While the sports publications all over the world announced it as one of the most important matches in the last century, Cuban national television ignored its importance and preferred to dedicate its sports commentaries to the National Baseball Series. “If Fidel Castro ever cursed you, you stay cursed,” explains an local clandestine assiduous bettor.

Indoors, the clash between the Cuban and the Ukrainian was watched with great intensity. During the time the match was broadcast, passersby on the streets of the most populated municipalities of the capital, such as Central Havana, Old Havana or Diez de Octubre, could string together the trajectory of the fight from the sounds of televisions coming from doors and windows.

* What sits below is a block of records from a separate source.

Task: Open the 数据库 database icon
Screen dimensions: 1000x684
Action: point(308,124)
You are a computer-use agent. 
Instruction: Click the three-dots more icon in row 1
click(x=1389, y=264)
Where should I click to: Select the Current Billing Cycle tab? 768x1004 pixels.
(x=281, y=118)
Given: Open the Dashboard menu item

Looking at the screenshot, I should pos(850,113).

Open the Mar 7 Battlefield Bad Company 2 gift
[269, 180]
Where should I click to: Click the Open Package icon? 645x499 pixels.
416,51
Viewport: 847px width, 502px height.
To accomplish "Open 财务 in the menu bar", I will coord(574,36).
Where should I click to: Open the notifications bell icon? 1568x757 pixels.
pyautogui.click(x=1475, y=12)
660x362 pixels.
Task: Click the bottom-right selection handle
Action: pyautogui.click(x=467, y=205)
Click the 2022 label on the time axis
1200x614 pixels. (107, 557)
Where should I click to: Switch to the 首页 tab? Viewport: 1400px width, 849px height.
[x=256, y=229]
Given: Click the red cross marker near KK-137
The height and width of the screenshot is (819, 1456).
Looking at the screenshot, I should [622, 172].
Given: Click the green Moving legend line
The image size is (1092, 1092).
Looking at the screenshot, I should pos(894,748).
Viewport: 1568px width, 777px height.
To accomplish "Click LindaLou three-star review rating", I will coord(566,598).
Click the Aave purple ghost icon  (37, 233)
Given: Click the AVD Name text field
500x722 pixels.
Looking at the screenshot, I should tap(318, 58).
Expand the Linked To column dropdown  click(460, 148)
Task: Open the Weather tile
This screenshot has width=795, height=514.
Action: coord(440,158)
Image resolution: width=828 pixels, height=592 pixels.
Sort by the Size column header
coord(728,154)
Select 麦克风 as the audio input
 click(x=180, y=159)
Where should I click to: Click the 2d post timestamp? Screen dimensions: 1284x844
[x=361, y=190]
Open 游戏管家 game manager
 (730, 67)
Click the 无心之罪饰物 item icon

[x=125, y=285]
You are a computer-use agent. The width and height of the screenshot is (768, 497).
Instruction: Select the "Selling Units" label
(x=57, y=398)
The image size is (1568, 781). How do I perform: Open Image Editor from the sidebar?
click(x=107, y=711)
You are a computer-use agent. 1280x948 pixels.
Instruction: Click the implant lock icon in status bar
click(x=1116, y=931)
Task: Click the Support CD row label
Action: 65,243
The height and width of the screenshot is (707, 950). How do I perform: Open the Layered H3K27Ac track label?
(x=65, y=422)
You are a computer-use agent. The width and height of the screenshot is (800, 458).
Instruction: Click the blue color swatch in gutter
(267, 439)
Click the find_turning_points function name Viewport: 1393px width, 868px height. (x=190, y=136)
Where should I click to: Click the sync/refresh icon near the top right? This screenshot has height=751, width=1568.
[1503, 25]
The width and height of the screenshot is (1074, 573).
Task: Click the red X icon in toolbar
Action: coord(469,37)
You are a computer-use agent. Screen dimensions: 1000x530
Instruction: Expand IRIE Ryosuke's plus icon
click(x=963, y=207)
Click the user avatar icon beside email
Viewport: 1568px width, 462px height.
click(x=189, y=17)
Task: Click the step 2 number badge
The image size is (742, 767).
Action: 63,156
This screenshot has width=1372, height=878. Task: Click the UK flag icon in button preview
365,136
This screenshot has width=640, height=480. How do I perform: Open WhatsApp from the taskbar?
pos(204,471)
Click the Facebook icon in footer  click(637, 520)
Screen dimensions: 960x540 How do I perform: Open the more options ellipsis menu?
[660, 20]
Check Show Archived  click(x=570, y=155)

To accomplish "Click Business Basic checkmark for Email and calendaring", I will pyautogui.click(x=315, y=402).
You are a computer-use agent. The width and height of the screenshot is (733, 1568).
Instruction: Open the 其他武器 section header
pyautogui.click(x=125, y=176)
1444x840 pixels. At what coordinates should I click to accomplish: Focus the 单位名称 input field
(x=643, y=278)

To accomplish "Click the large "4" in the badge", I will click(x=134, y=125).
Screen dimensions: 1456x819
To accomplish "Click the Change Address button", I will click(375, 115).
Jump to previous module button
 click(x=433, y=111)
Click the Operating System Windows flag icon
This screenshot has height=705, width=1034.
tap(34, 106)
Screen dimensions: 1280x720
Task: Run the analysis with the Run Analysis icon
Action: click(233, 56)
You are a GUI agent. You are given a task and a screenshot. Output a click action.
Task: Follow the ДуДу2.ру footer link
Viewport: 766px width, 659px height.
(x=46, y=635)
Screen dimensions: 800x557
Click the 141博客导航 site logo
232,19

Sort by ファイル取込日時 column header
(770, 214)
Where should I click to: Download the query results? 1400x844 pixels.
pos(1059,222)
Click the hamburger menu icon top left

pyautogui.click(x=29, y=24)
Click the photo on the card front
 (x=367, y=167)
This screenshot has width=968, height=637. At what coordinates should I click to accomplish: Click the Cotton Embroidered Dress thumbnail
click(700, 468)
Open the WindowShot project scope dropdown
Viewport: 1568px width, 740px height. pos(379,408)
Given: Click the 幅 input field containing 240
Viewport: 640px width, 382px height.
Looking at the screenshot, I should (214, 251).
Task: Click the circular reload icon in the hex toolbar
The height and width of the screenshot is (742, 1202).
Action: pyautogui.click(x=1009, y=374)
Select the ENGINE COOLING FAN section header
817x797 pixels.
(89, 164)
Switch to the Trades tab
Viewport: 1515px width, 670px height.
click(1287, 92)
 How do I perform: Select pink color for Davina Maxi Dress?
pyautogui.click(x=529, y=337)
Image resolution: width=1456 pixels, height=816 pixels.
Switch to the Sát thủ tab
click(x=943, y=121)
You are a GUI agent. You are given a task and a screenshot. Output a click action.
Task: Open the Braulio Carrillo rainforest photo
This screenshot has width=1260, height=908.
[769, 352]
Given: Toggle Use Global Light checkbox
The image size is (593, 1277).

“Here, there is profit to be made not only on the bets, but also on the consumption,” explains Roger’s wife, who moves stealthily between the tables and the bar, serving drinks and plates with goodies to snack on. Almost all those who have arrived are men, although a couple of them are accompanied by their wives who get bored in front of the screens.

Before it starts, the bets are taken. Everything is written on a long piece of paper that bears names, quantities and other details. Each possibility is considered: number of attacks by one fighter or the other, possible counts of protection, a KO favoring the Ukrainian or the Cuban and even the number of blows against the opponent.

Both pugilists are known for their different styles but also for being “enchanted” and that adds tension among the bettors. They prepare for a transmission dotted with good times and some can barely stay seated, threatening to punch the TV as soon as the match begins.

Roger serves two Cuba Libres while periodically looking at the scoreboard. His boy is losing ground in front of the Ukrainian, but that does not worry him. Sympathy is one thing and money is another. “I bet Lomachenko since he is a safer boxer and youth is on his side because it makes him more daring,” he says.

The room is divided. Some whistle when the Cuban begins to show signs of having been dominated by the Ukrainian, others encourage him to hit harder and to not let himself “eat the coconut” with the rapid movements of his rival. The support for their compatriot is yielding before the bitter evidence that the fight is slipping away from him.

Rigondeaux, El Chacal (The Jackal), 37, came to the fight with two titles as Olympic champion, and 247 amateur fights, of which he lost only four. In his career as a professional he has fought 17 matches with an equal number of victories, 11 of them by KO. He is the world champion in super bantamweight and for Saturday’s bout he had to climb two weight classes.

The 29-year-old Ukrainian also has an impressive professional record of 10 fights, 9 wins and 7 knockouts. From the first attack this Saturday he dominated. He is faster, hits more cleanly and he can decipher the signs of his adversary, whom he pushes to the limit.

The glasses with rum and vodka pass from one side to the other in Roger’s place. One man chews his fingernails and another does not take his hands off his face as he sees how the Cuban is losing to his opponent. Nobody gets up to go to the bathroom, nobody talks. A heavy silence has settled in the room.

The fight ends in failure for Rigondeaux, who can’t fight in the seventh round due to a broken hand. The Santiagiaguan was well below his usual level and showed flaws in his technique, characterized by the power of his left foot and a great defensive capacity. He did not even manage to impress with the movement of his feet, one of the most distinctive features of his “sports choreography.”

Lomachenko rises with the triumph and consolidates his place among the best fighters in the world by defeating the Cuban in an unquestionable way. Roger smiles behind the bar and calculates that he has won about 1,000 CUC between the bets and the products he has sold.

The customers who had no luck pay out their money, one takes a ring from his finger and leaves it on the bar, while the winners smile and ask for another round. When it all ends they pick up their phones and go out one by one through the living room, where the grandmother is sleeping in front of the television.